> **PROBLEM TO WORK ON**
Every line with "link" in it must be copied from the data.

> **DATA SUPPLIED**
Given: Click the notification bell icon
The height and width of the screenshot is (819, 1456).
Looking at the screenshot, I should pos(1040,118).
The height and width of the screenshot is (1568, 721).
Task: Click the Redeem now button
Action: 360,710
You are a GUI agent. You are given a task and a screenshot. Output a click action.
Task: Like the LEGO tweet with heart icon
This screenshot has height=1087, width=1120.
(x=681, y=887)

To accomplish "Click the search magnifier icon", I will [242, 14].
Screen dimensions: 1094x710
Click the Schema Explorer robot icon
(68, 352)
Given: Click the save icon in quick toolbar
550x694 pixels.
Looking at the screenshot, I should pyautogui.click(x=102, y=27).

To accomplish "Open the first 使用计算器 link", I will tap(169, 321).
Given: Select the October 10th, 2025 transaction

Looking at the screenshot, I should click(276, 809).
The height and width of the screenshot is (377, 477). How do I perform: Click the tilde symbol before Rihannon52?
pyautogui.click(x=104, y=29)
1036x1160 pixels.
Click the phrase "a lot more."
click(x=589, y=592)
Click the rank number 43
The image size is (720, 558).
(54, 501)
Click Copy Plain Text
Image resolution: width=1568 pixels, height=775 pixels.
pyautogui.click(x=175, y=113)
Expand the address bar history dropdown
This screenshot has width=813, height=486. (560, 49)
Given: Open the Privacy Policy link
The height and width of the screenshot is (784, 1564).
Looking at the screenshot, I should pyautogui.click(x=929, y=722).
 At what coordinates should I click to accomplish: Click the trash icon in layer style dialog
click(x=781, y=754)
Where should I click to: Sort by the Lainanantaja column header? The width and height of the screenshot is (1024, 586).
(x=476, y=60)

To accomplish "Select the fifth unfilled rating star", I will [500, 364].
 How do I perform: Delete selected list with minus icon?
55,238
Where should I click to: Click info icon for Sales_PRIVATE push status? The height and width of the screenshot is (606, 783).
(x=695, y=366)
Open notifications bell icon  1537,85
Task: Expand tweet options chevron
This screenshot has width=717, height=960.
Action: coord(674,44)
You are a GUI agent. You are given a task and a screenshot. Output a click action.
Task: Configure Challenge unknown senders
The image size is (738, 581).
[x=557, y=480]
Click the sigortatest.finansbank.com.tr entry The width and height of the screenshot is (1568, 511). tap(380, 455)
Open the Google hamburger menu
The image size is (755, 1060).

> **WRITTEN RESPONSE**
To accomplish "Open the first 使用计算器 link", I will tap(169, 321).
Given: Open the Privacy Policy link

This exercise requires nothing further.